The dwarf Seneb and his family

The dwarf Seneb and his family

The dwarf Seneb and his family

Seneb was a dwarf who served as a high-ranking court official in the Old Kingdom of Ancient Egypt, circa 2520 BC. Despite his diminutive size, Seneb was a person of considerable importance and wealth who owned thousands of cattle, held twenty palace and religious titles and was married to a high-ranking priestess of average size with whom he had three children. His successful career and the lavishness of his burial arrangements are indicative of the acceptance given to dwarfs in ancient Egyptian society, whose texts advocated the acceptance and integration of those with physical and mental disabilities.

Group of Rahotep and Nofret

The married couple of statue, Rahotep and Nofret

The married couple of statue, Rahotep and Nofret

Rahotep (left) was a Prince in Ancient Egypt during the 4th dynasty. He was probably a son of pharaoh Sneferu. Nofret (right, Rahotep’s wife) was a noblewoman and princess.

Nofret’s parents are not known. Nofret married Rahotep, and had three daughters and three sons with Rahotep.

Nofret was buried with her husband in mastaba at Meidum. In 1871, beautiful statues of Rahotep and Nofret were found.

The pair of statues, for Nofret and Rahotep, have the standard difference of skin color of that time: males are dark because they spend their time in activities in the sun; women always have a fairer skin color, their domain being in the house.

Her name Nofret means “The wise and beautiful woman”.

Block statue of Senenmut with the Princess Neferu-Ra

Block statue of Senenmut with the Princess Neferu-Ra

Block Statue of Senenmut

This statue is in black granite, 1.4 m hight, comes from Karnak. A block statue of Senenmut with the head of Hatshepsut’s daughter Neferure appearing below his.

Senenmut  was an 18th dynasty ancient Egyptian architect and government official. His name translates literally as “mother’s brother.”

Senenmut first enters the historical record on a national level as the “Steward of the God’s Wife” (Hatshepsut) and “Steward of the King’s Daughter” (Neferure). Some Egyptologists place Senenmut’s entry into royal service during the reign of Thutmose I, but it is far more likely that it occurred during either the reign of Thutmose II or while Hatshepsut was still regent and not pharaoh. After Hatshepsut was crowned pharaoh, Senenmut was given more prestigious titles and became high steward of the king.

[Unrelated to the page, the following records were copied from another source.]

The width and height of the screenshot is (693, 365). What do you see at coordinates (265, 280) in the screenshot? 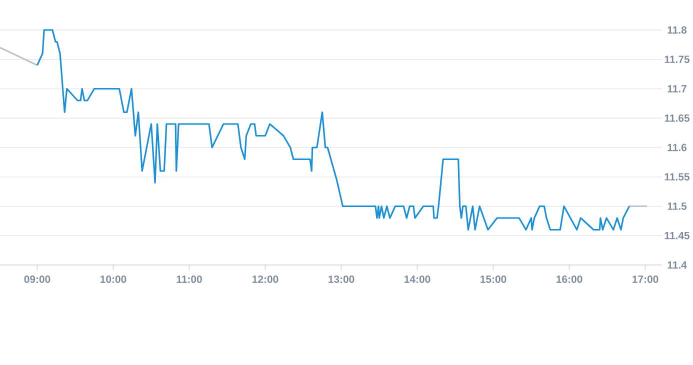
I see `x-tick-label: 12:00` at bounding box center [265, 280].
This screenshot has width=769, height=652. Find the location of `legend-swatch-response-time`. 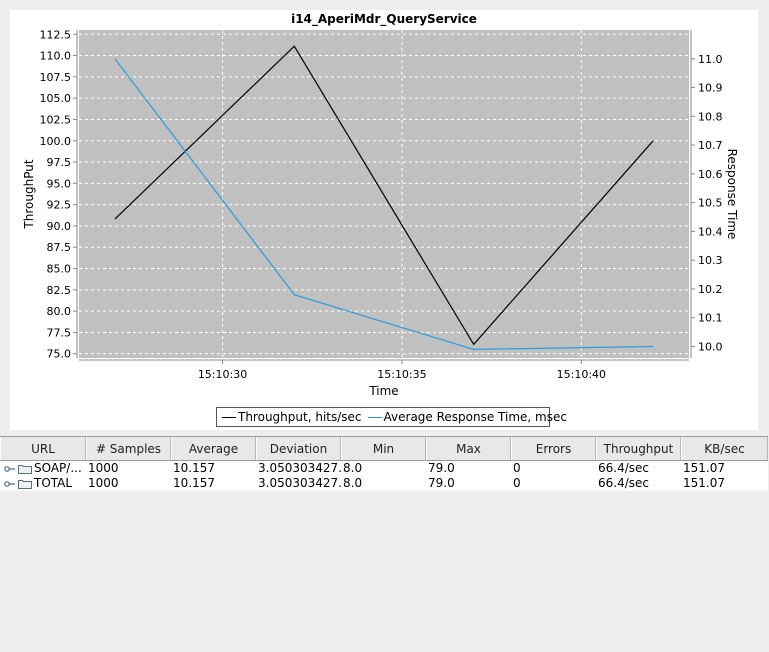

legend-swatch-response-time is located at coordinates (374, 418).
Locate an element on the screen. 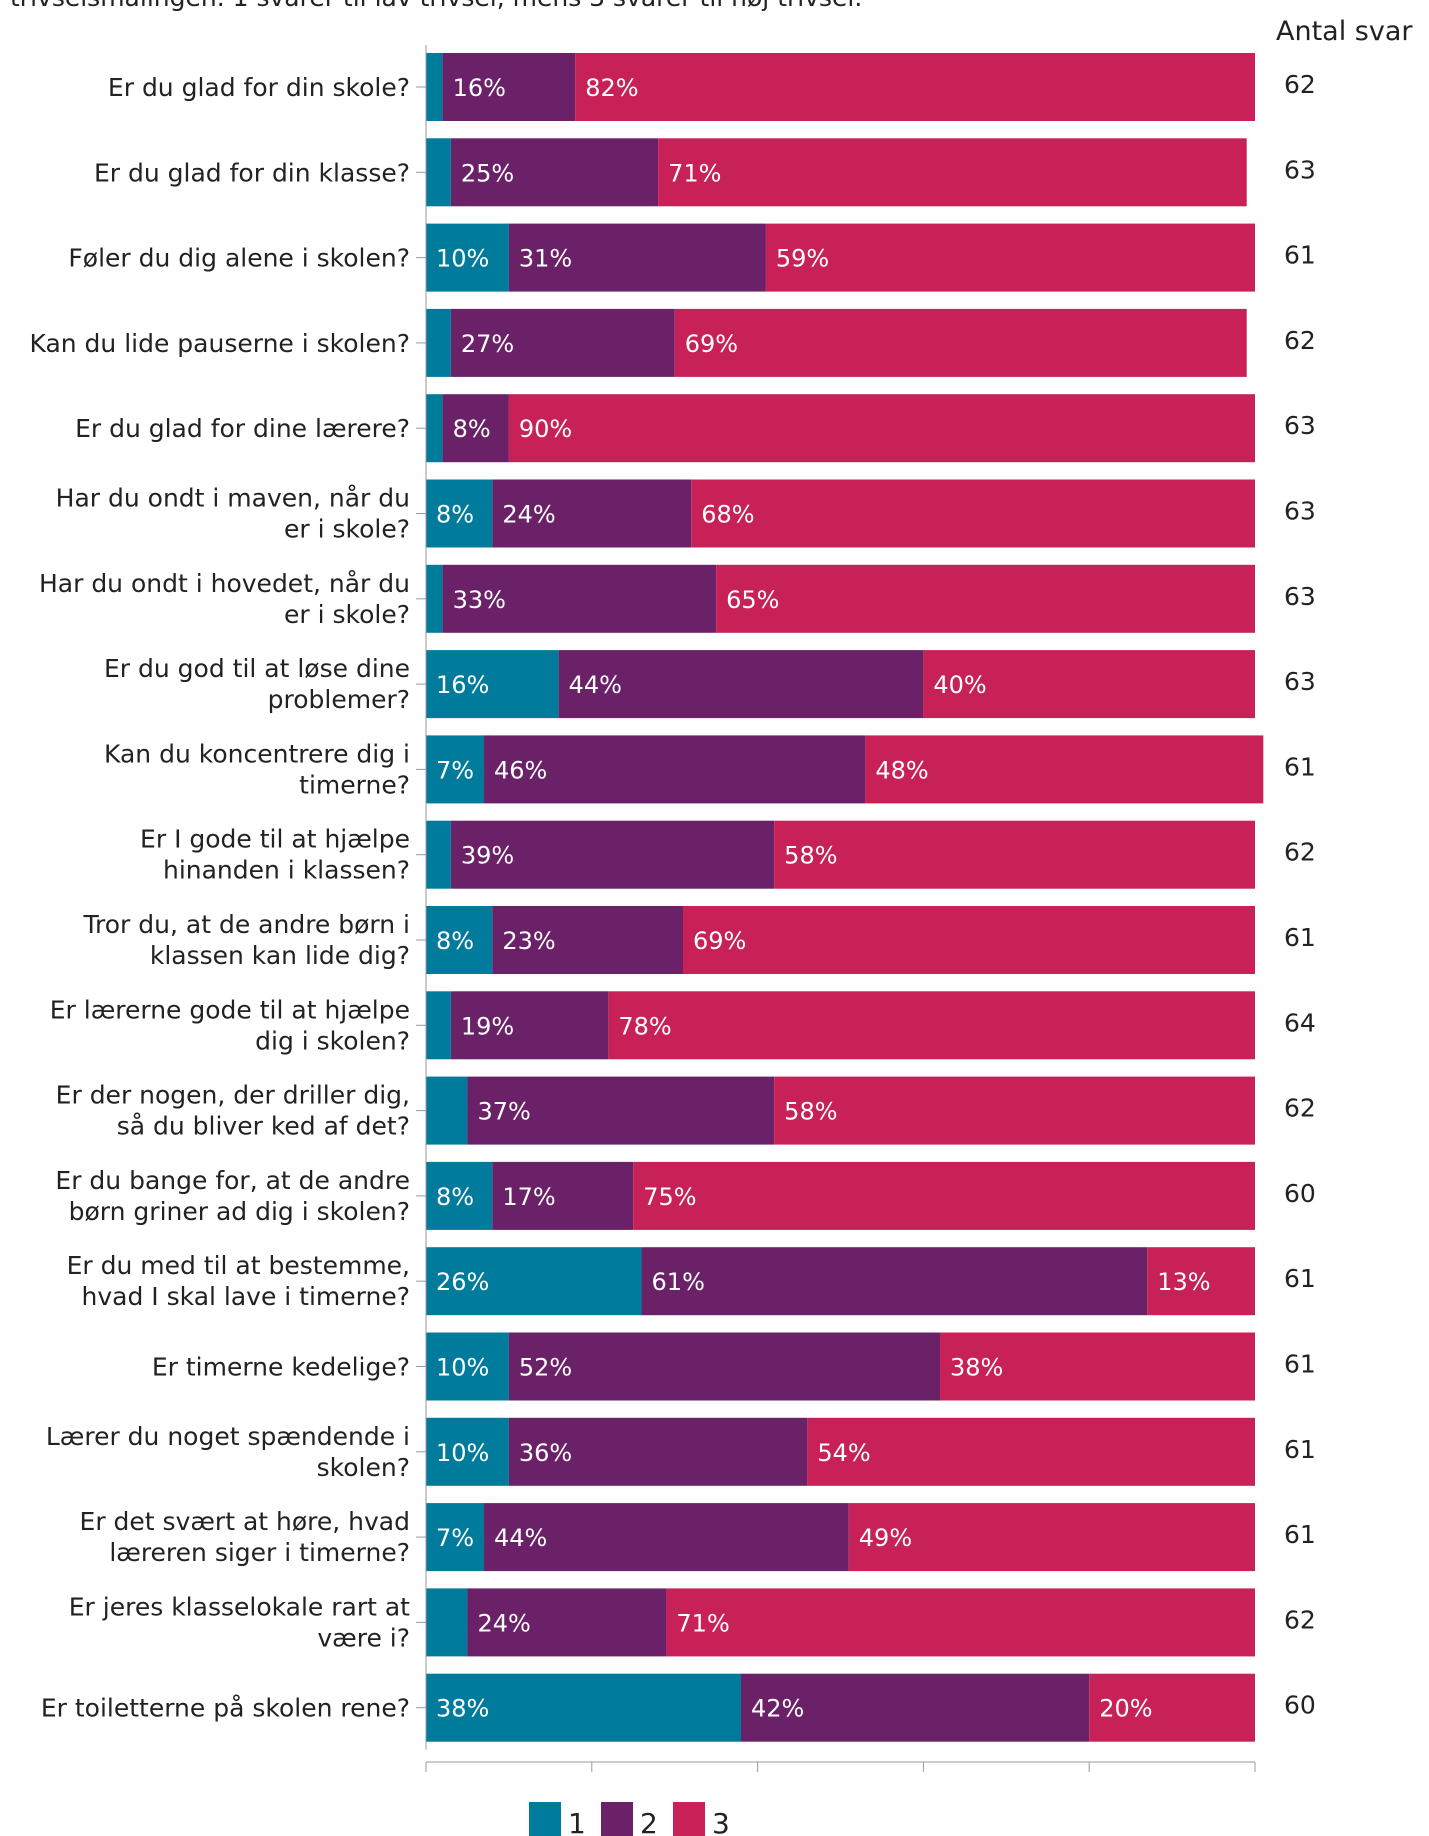  bar-value-label: 61% is located at coordinates (678, 1282).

Fresco from the Tomb of Nefertari

Fresco from the Tomb of Nefertari

Fresco from the Tomb of Nefertari

Nefertari
To the modern ear,
the sound of her name evokes
visions of unrivaled splendor,
surpassing beauty and supreme
power.
An honored and beloved queen,
still in the prime of earthly existence,
set off upon a voyage to the
neverworld,
in quest of eternal life.

House of Eternity
John K. McDonald

Papyrus of the “Book of the Dead”

Book of the Dead

Book of the Dead

The Book of the Dead is an ancient Egyptian funerary text, used from the beginning of the New Kingdom around 1550 BC. The text consists of a number of magic spells intended to assist a dead person’s journey through the underworld, and into the afterlife. The Book of the Dead was part of a tradition of funerary texts which includes the earlier Pyramid Texts and Coffin Texts, which were painted onto objects, not papyrus.